= Academic ranks in Hungary =

Academic ranks in Hungary are the titles, relative importance and power of professors, researchers, and administrative personnel held in academia.

==Professorship==
The Hungarian higher education system distinguishes two types of institutions of higher education: egyetem (university) and főiskola (college). Therefore, the requirements and also the salaries for professorships differ. The official minimum requirements of appointment are regulated according to the CCIV. act of 2011 (National Higher Education Act). The regulations of certain universities, however, may require more than the minimum.

Hierarchy of university professorships (top to bottom):
1. Egyetemi tanár, or professzor (university full professor): being nominated to the title of university professor requires PhD degree (or CSc). Habilitation (Dr. habil.) is also required unless the candidate has equivalent international experience in higher education. If a candidate fulfills these requirements, the rector (and the senate) of the university starts the process of nomination by sending the proposal to the President of Hungary via the Minister in charge of (higher) education. University professors are appointed by the President of Hungary and their appointment can only be withdrawn by the President. Attaining a professorship at a university requires such appointment beforehand. University professors may retire later than other professors: they are allowed to work until the age of 70 (as opposed to the usual age of 65).
2. Egyetemi docens (associate professor): requires doctoral degree (PhD or CSc) and a minimum of 10 years spent in higher education. However, if the candidate is a habilitated doctor, the minimum years requirement is waived. The appointment and the process remains within the university, associate professors are appointed by the rector of the university or the dean of the faculty. Some universities (e.g. ELTE) may require additional degrees (habilitation) to accept a nominee as an associate professor.
3. Egyetemi adjunktus (assistant professor): An awarded doctoral degree (PhD or CSc) is required.
4. Egyetemi tanársegéd (junior assistant professor): Appointment does not require doctoral degree (only a master's degree or equivalent), however, enrollment in a doctoral program is a requirement.

· · · · ·

→ PARTS OF THE EXERCISE:
(a) In the text on Hungarian academic ranks, shorten the paragraph beginning "The Hungarian higher education system distinguishes" into a brief bulleted list that keeps its main facts.
(b) Extend the account of academic ranks in Hungary, picking up after its final sentence.

→ GIVEN INFORMATION:
· · · · ·

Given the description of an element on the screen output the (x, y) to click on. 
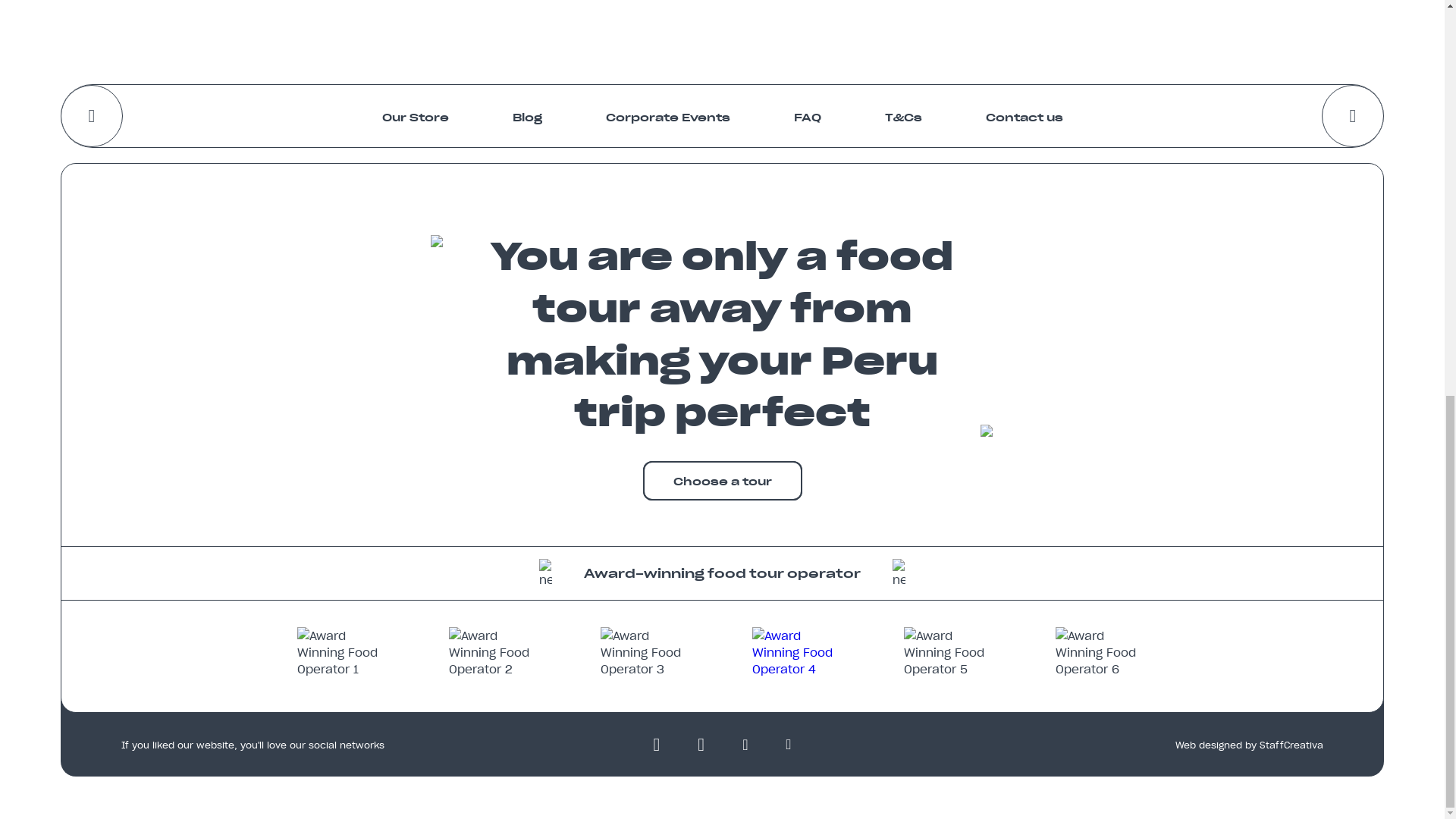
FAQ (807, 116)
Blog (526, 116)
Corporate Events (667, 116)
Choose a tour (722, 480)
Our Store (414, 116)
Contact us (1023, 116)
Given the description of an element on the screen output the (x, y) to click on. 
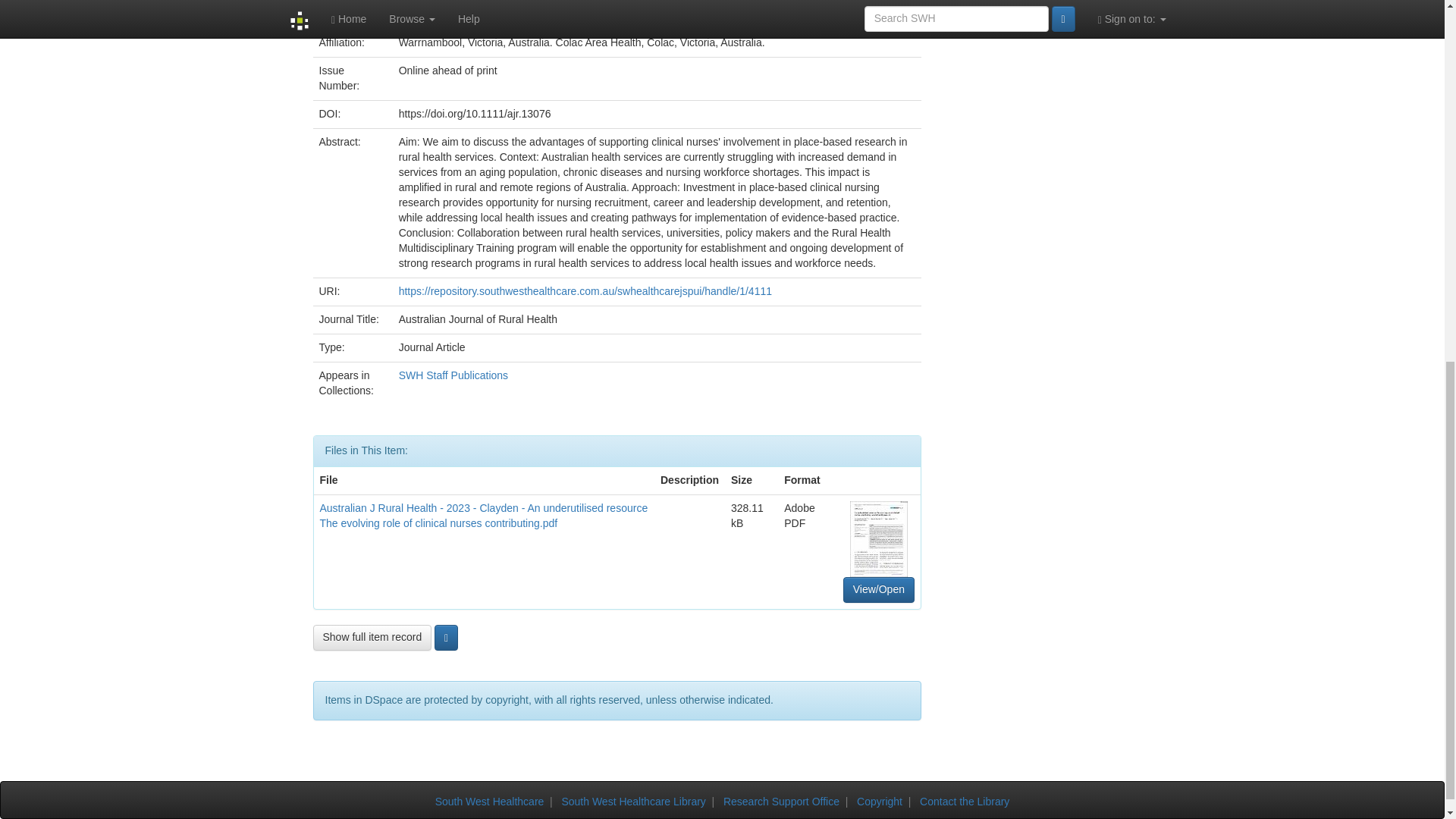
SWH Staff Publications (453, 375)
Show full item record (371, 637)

· · · · ·

→ EXPECTED RESULTS:
(a)
- Hungary has two types of higher education institutions: egyetem (university) and főiskola (college).
- Professorship requirements and salaries therefore differ between them.
- The official minimum requirements for appointment are set by the CCIV. act of 2011 (National Higher Education Act).
- Some universities' regulations may require more than this minimum.

(b)
Hierarchy of college professorships (top to bottom):
1. Főiskolai tanár (college professor): Requires doctoral degree (PhD or CSc) and a minimum of 10 years of experience in higher education. If the candidate is a habilitated doctor, the minimum years requirement is waived. The process of nomination is the same as that of the university professor except that college professors are appointed by the Prime Minister of Hungary. Their appointment can also be withdrawn only by the Prime Minister.
2. Főiskolai docens (college assoc. prof.): doctoral degree (PhD or CSc) is required.
3. Főiskolai adjunktus (college assist. prof.): The candidate must be in the candidacy (ABD) phase of the doctoral program.
4. Főiskolai tanársegéd (coll. jun. assist. prof.): Requirements are the same as that of their university counterparts.

The title professor emeritus/emerita is awarded to those appointed university professors, who reached the age of retirement but are prominent scholars of their fields or have done much in favor of the university, faculty or department. Awarding such titles is at the universities' discretion.

Universities and colleges may also award honorary professorships with less strict requirements. These honorary titles are distinguished from their ordinary counterparts by placing címzetes (honorary—literally "titular") before the appropriate title.

==Overview==
At universities (egyetem)
- Professzor emeritus (emeritus professor, always with a special habilitation, and usually with a DSc. = Doctor of Science, a National Academy awarded title)
- Egyetemi tanár (university professor, always with a special habilitation, and usually with a DSc.);
- Egyetemi docens (reader (UK)/associate professor (US)/professor, always with Ph.D.)
- Adjunktus (senior lecturer (UK)/assistant professor(US)/associate professor, always with Ph.D. since 2005 or with rank of mestertanár = "master lecturer")
- Tanársegéd (graduate teaching assistant (UK)/ instructor (US), generally without PhD.)

At college level (főiskola)
- Főiskolai tanár (college professor, always with a Ph.D., and usually with a special habilitation)
- Főiskolai docens (college reader (UK)/ college associate professor (US), usually with Ph.D.)
- Adjunktus (senior lecturer (UK)/assistant professor(US), sometimes without a Ph.D.)
- Tanársegéd (graduate teaching assistant (UK)/instructor (US), generally without Ph.D.).

Research staff at universities/institutes
- Kutatóprofesszor (honored professor with special habilitation, and usually with /minimally correspondent/ membership of the Hungarian Academy of Sciences)
- Tudományos tanácsadó (research professor with special habilitation, usually with D.Sc.)
- Tudományos főmunkatárs (honored senior research fellow with Ph.D.)
- Tudományos munkatárs (associate research fellow with Ph.D.)
- Tudományos segédmunkatárs (funded research assistant usually without Ph.D.)

Administrative ranks
- Rektor (rector - at least with a "docens" rank, usually an "egyetemi tanár" with D.Sc.)
- Rektorhelyettes (vice-rector)
- Főigazgató (deputy principal)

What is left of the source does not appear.